Nights Averaging 7 degrees Celsius, the lowest recorded temperature was 0.3 C in 1928. The Southern Cross is very high in the night sky and so is the Midwinter Full Moon. Rising in the southeast it takes a high arch, appearing directly overhead at midnight. It is a wild, white moon in contrast to the yellowish mid-summer moon that rises in the northeast and stays close to the horizon. Sirius & Orion slip below the horizon during winter but the constellations from Virgo to Aquarius are visible in the Northern Sky. Tucked into Sagittarius is Corona Australis, 'the Southern Crown', a semicirclet of stars. The Northern Sky is also graced by two birds: the Eagle (Aquila) and the Swan (Cygnus), which is below it, and slightly eastward. Across the other side of the sky are the four 'Southern Birds': the Phoenix to the East and above it the Toucan and the Crane (Grus) and then the Peacock (Pavo), closer to the South.

Indigenous flora and fauna

Flowering First to make a showing is the Common Apple Berry (Billardiera scandens) – a climber with dark green leaves, greenish-yellow tubular flowers & light green berries, flowering from June to January. Then the Blackwood (Acacia melanoxylon), which begins flowering in July, continuing until October. The Scrub Nettle (or Stinging Nettle) flowers from winter to summer, which contrasts with the non-stinging variety that flowers around the Summer Solstice. The Stinging Nettle prefers moist, shady gullies where it acts as a food plant for the larvae of the Australian Admiral Butterfly. In the Grove the Heath begins flowering towards the end of May and stays in flower throughout winter along with the Correas. The White Westringa (not strictly indigenous) begins flowering in June and the Happy Wanderers in July. Several varieties of Grevillea also begin to flower. The Mistletoe that we use in our Winter Solstice Ceremony is plucked from a wattle tree, which is just beginning to bud. The seedpods (sori) on the kangaroo ferns are prominent - black to brown down the leaves like an aboriginal painting. The shield ferns are beginning to grow their bulbils. The lichen on the trunks of the silver wattles sometimes cover half of the trunk.

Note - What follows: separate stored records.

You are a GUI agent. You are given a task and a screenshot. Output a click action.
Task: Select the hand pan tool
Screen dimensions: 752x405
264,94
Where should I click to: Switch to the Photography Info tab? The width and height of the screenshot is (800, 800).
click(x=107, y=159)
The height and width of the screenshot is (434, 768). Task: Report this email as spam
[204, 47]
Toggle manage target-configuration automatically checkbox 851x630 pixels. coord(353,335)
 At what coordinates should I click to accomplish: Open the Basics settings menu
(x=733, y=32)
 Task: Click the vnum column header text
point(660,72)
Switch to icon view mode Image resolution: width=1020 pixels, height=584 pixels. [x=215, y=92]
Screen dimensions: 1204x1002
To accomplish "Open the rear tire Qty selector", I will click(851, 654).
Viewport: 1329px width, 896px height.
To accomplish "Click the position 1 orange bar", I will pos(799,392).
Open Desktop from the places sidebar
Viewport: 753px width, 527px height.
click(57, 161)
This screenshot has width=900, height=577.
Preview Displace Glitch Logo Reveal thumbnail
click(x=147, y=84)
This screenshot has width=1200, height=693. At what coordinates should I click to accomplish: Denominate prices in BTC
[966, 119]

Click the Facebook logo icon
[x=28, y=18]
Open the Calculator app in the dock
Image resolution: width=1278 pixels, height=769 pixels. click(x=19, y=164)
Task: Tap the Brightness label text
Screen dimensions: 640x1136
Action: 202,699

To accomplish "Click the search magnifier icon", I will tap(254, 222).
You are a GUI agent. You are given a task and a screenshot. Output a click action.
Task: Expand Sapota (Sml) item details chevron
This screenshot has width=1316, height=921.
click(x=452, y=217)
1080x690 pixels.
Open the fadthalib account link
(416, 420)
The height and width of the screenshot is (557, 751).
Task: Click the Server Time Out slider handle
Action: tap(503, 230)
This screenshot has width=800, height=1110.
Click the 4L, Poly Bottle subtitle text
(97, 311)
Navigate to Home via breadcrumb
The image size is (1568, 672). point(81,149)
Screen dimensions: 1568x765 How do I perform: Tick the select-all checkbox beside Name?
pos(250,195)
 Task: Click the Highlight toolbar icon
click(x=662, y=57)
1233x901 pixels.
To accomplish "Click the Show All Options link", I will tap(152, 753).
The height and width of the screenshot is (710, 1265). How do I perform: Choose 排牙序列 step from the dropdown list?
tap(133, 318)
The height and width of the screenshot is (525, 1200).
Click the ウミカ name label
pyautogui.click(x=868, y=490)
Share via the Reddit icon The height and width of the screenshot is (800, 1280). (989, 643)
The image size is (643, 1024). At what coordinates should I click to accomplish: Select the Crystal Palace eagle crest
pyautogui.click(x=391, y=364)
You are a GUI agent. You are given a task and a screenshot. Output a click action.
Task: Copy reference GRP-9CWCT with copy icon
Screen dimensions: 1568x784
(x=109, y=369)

Vegetable Garden: Garlic planted at the Winter Solstice will be ready for harvest it at the Summer Solstice

Animals

According to the seven-season calendar proposed by D. Jones & S. Mackay, April to August is Wombat Season. The winter sun brings the wombats out of their burrows, so that they can be seen feeding in broad daylight. Such behaviour contrasts with the summer months when they stay lodged in their burrows by day and only come out at night. Their breeding season peaks between April and June, following which the cubs are nursed in the pouch. Echidnas search for their mates during June, and breed later.In Bass Strait, seals & dolphins enter the inlets.

Birds: The Superb Lyrebird survey is done during June with bird lovers getting up early to check who's who in the forest. This is the time when the males court the females and make their territorial displays. Currawongs, Magpies, Kookaburras, Galahs, Yellow tailed Black Cockatoos and Red Wattlebirds are conspicuous during these months. Gang-gang cockatoos and Australian King Parrots can be seen in the suburbs during autumn and winter. Lorikeets search for flowering Eucalypts. Lapwings are laying their eggs in the grasslands. Herons, Egrets, Spoonbills & Ibis flock to flooded paddocks and by mid June Swans and Coots may be seen on lakeshores.

Insects Woolly bear caterpillars appear on the grass.